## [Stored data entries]
-------
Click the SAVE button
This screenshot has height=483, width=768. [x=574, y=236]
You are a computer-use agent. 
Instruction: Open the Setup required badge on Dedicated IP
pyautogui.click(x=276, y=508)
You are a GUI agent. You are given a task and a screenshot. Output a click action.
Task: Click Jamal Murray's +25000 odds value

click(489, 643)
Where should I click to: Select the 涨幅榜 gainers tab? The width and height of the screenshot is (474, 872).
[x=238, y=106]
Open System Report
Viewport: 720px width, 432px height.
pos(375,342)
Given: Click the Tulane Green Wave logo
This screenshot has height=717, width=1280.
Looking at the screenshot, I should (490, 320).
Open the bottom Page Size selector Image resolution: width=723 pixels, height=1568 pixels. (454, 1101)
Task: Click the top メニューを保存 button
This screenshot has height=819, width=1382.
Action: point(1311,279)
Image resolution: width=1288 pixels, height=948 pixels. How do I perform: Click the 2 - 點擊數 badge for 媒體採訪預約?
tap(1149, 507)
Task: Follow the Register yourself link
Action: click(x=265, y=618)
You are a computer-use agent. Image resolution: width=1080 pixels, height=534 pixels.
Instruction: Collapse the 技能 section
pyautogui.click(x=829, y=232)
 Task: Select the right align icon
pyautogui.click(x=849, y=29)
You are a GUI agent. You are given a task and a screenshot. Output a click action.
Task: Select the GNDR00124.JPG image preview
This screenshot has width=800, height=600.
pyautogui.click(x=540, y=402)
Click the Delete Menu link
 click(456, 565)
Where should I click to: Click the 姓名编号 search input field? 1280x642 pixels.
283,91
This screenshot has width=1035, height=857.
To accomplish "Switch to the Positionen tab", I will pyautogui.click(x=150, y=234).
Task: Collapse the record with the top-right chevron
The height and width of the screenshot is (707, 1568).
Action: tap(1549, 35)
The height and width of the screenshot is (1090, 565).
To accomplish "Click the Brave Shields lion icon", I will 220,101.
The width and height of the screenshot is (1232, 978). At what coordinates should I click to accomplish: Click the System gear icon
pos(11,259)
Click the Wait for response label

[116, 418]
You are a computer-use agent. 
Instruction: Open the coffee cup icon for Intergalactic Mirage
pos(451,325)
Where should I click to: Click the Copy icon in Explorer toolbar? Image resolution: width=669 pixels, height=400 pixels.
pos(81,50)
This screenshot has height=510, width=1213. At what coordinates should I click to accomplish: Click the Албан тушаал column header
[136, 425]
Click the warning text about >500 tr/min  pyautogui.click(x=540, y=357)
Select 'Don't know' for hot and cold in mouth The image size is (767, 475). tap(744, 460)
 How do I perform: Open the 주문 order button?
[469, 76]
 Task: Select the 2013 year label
-------
## [WHAT THE EXERCISE ASKS]
Your answer should be the records above, set down exactly.

## [SOLUTION TO THIS EXERCISE]
Click the SAVE button
This screenshot has height=483, width=768. [x=574, y=236]
You are a computer-use agent. 
Instruction: Open the Setup required badge on Dedicated IP
pyautogui.click(x=276, y=508)
You are a GUI agent. You are given a task and a screenshot. Output a click action.
Task: Click Jamal Murray's +25000 odds value

click(489, 643)
Where should I click to: Select the 涨幅榜 gainers tab? The width and height of the screenshot is (474, 872).
[x=238, y=106]
Open System Report
Viewport: 720px width, 432px height.
pos(375,342)
Given: Click the Tulane Green Wave logo
This screenshot has height=717, width=1280.
Looking at the screenshot, I should (490, 320).
Open the bottom Page Size selector Image resolution: width=723 pixels, height=1568 pixels. (454, 1101)
Task: Click the top メニューを保存 button
This screenshot has height=819, width=1382.
Action: point(1311,279)
Image resolution: width=1288 pixels, height=948 pixels. How do I perform: Click the 2 - 點擊數 badge for 媒體採訪預約?
tap(1149, 507)
Task: Follow the Register yourself link
Action: click(x=265, y=618)
You are a computer-use agent. Image resolution: width=1080 pixels, height=534 pixels.
Instruction: Collapse the 技能 section
pyautogui.click(x=829, y=232)
 Task: Select the right align icon
pyautogui.click(x=849, y=29)
You are a GUI agent. You are given a task and a screenshot. Output a click action.
Task: Select the GNDR00124.JPG image preview
This screenshot has width=800, height=600.
pyautogui.click(x=540, y=402)
Click the Delete Menu link
 click(456, 565)
Where should I click to: Click the 姓名编号 search input field? 1280x642 pixels.
283,91
This screenshot has width=1035, height=857.
To accomplish "Switch to the Positionen tab", I will pyautogui.click(x=150, y=234).
Task: Collapse the record with the top-right chevron
The height and width of the screenshot is (707, 1568).
Action: tap(1549, 35)
The height and width of the screenshot is (1090, 565).
To accomplish "Click the Brave Shields lion icon", I will 220,101.
The width and height of the screenshot is (1232, 978). At what coordinates should I click to accomplish: Click the System gear icon
pos(11,259)
Click the Wait for response label

[116, 418]
You are a computer-use agent. 
Instruction: Open the coffee cup icon for Intergalactic Mirage
pos(451,325)
Where should I click to: Click the Copy icon in Explorer toolbar? Image resolution: width=669 pixels, height=400 pixels.
pos(81,50)
This screenshot has height=510, width=1213. At what coordinates should I click to accomplish: Click the Албан тушаал column header
[136, 425]
Click the warning text about >500 tr/min  pyautogui.click(x=540, y=357)
Select 'Don't know' for hot and cold in mouth The image size is (767, 475). tap(744, 460)
 How do I perform: Open the 주문 order button?
[469, 76]
 Task: Select the 2013 year label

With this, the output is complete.